Stored items:

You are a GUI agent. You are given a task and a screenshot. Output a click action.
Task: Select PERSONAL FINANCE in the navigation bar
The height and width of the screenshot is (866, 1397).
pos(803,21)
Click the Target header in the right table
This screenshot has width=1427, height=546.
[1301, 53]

▶ _WHAT TO WORK ON_
Each line of the data needs to be repeated exactly.

▶ _SOLUTION TO THIS PROBLEM_
You are a GUI agent. You are given a task and a screenshot. Output a click action.
Task: Select PERSONAL FINANCE in the navigation bar
The height and width of the screenshot is (866, 1397).
pos(803,21)
Click the Target header in the right table
This screenshot has width=1427, height=546.
[1301, 53]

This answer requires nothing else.